La peinture selon Marie-Cécile Defline : une philosophie de la nature
Par Jean-Luc Chalumeau
Marie-Cécile Defline est née à Wissant, sur la Côte d’Opale entre les caps Blanc et Gris-Nez, là où les dunes, la mer et le ciel s’interpénètrent à nos yeux de manière particulièrement spectaculaire en raison de l’étendue exceptionnelle des plages de sable. Nous ne sommes qu’à une trentaine de kilomètres de l’Angleterre : rien d’étonnant à ce que les blockhaus du mur de l’Atlantique aient été ici particulièrement massifs et nombreux. Marie-Cécile Defline a fait les Beaux-Arts longtemps après la guerre, et elle est devenue peintre alors que, en raison des mouvements du sol travaillé par l’océan, les casemates de béton s’étaient déjà cassées, déchaussées par rapport aux dunes, puis avaient dérivé sur les étendues sableuses toujours mouillées. Il en a résulté un superbe cas de rencontre entre la nature et l’objet fabriqué ( un esthéticien dirait « entre nature et culture ») qui se trouve être la matrice inlassablement reprise par l’artiste, son inépuisable source d’inspiration dont témoigne, parmi d’autres, une de ses plus remarquables œuvres, le Grand blockhaus cassé, un diptyque de 2001 (huile sur toile, 114 x 324 cm).
L’ancien monstre de béton n’est plus qu’un amas de débris au centre de la composition (certains autres tableaux ont pour titre Fracture, renversement). Il s’est incorporé à la nature, il est devenu aux yeux de l’artiste nature lui-même, mais il n’a pas pour autant tout à fait perdu ce qui faisait de lui jadis une menace terrifiante. Chez Defline parcourant les paysages marins qui deviendront tableaux, on doit sans doute comprendre le mot nature en un sens voisin de la Erde de Heidegger : présence massive de ce qui nous fait presque violence, et nous rappelle la nature « immense, impénétrable et fière » chantée par le Faust de Berlioz. Si Marie-Cécile Defline oublie parfois les morceaux de blockhaus, elle peint alors par exemple une splendide variation chromatique qu’elle nomme Orage bleu, hommage à Constable (huile sur toile, 2009). Il pleut sur la mer. Il s’agit de la seule nature, oui, présente mais non pas imitée, car il est d’abord question chez les véritables peintres d’expérience sensible. Ici, c’est l’expérience de la rencontre entre des couleurs diaphanes et d’autres, plombées. Une expérience qu’elle prête avec raison à Constable car, pas plus que ce dernier, elle n’est une simple « paysagiste ». On comprend, en revenant aux traces des constructions guerrières enfouies dans le sable vues par Defline, que l’art réhabilite le sensible précisément en s’éloignant de l’objet. Dans ces épaves dont elle a réalisé toute une série ( Epaves, fer, béton ; pastels à l’huile sur papier, 2015), on discerne le projet implicite de l’artiste qui est de conserver un sens toujours immanent au sensible. Et ce sens est évidemment avant tout dans la forme qui manifeste à la fois sa plénitude et sa nécessité.
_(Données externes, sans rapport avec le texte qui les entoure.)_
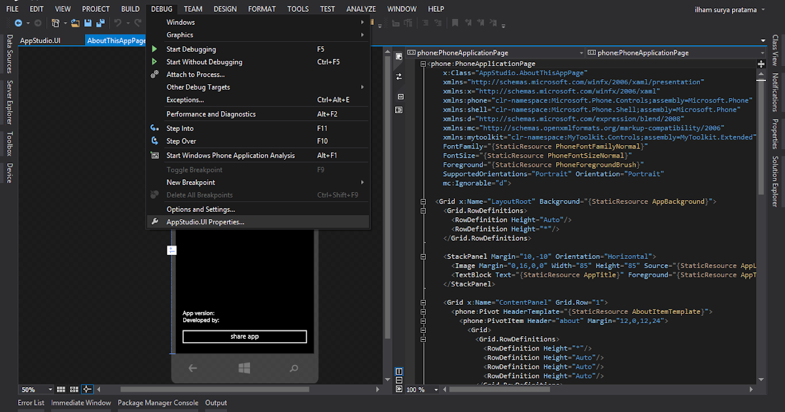Jump to next bookmark using its toolbar icon
Screen dimensions: 785x412
tap(480, 24)
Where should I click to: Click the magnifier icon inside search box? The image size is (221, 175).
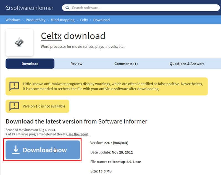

De même que John Constable est resté attaché à sa terre de Dedham Vale dans le Suffolk, Marie-Cécile Defline est fidèle à ses chères dunes du Pas-de-Calais. Si, comme lui, elle laisse dire qu’elle est une « paysagiste », il faut alors entendre que, comme lui, elle considère que la peinture est « une des branches de la philosophie de la nature ». Cela change tout et explique la profonde originalité de cette artiste contemporaine que l’on évitera de prendre pour qui elle n’est pas.